Dimension What it measures
Completeness Missing values ratio, complete records ratio, fully-null columns
Consistency Data type consistency, format violations, encoding issues
Uniqueness Duplicate rows, key uniqueness, high-cardinality warnings
Accuracy Outlier ratio, range violations, negative values in positive-only columns
Timeliness Future dates, stale data ratio, temporal ordering violations

An overall quality score (0 -- 100) is computed as a weighted average of dimension scores.

Documentation

Start here

Integrate it

  • Python API Guide -- files, DataFrames, Arrow interop, exports, and optional source-built async/database features
  • Database Connectors -- PostgreSQL, MySQL, SQLite setup and connection patterns

Understand it

Historical

Academic Work

dataprof is the subject of a peer-reviewed paper submitted to IEEE ScalCom 2026:

A. Bozzo, "A Compiled Paradigm for Scalable and Sustainable Edge AI: Out-of-Core Execution and SIMD Acceleration in Telemetry Profiling," IEEE ScalCom 2026 (under review). [Repository & reproducible benchmarks]

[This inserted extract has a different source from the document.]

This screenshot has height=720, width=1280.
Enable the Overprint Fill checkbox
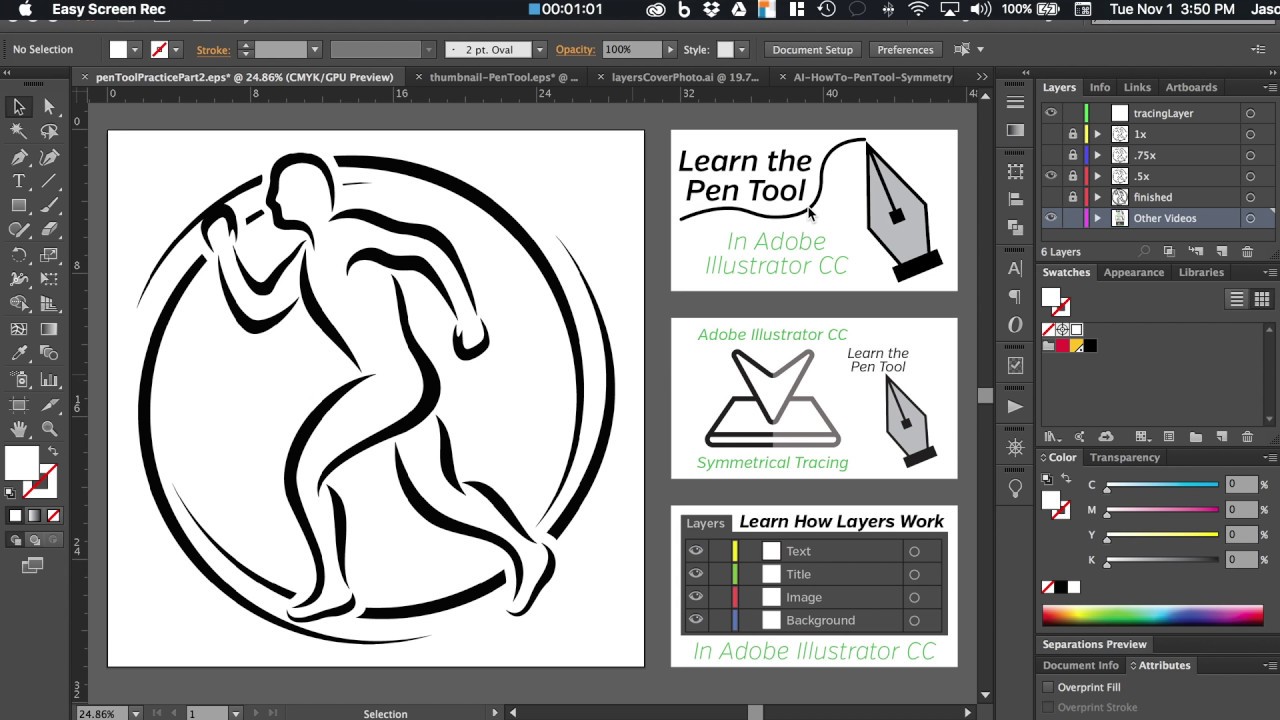pos(1048,687)
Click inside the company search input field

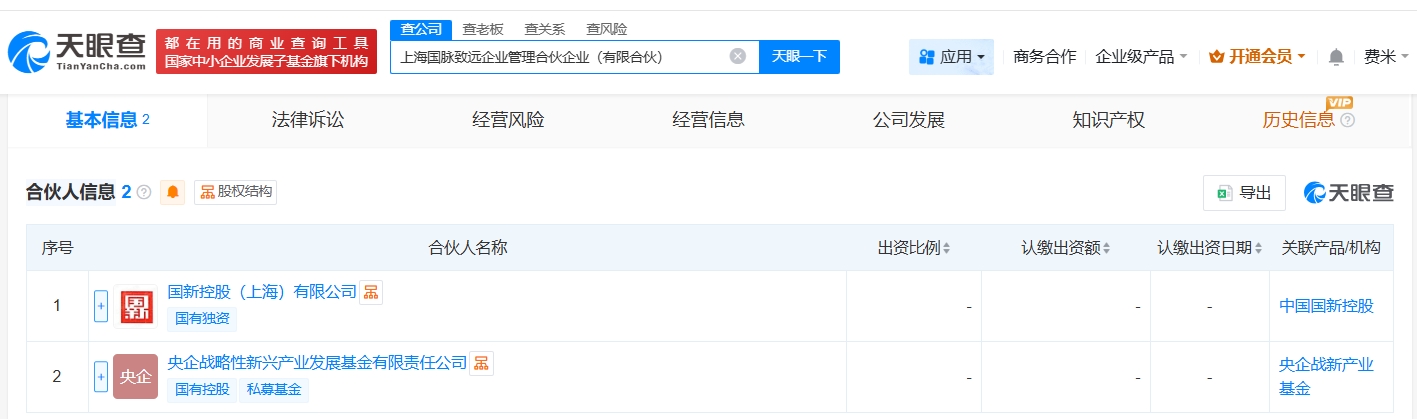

The paper benchmarks dataprof against YData Profiling, Polars, and pandas across execution efficiency, memory scalability, energy consumption, and zero-copy interoperability in constrained Edge AI environments.

BibTeX

@inproceedings{bozzo2026compiled,
  author={Bozzo, Andrea},
  title={A Compiled Paradigm for Scalable and Sustainable Edge AI: Out-of-Core Execution and SIMD Acceleration in Telemetry Profiling},
  booktitle={2026 IEEE International Conference on Scalable Computing and Communications (ScalCom)},
  year={2026},
  note={Under review}
}

License

Dual-licensed under either the MIT License or the Apache License, Version 2.0, at your option.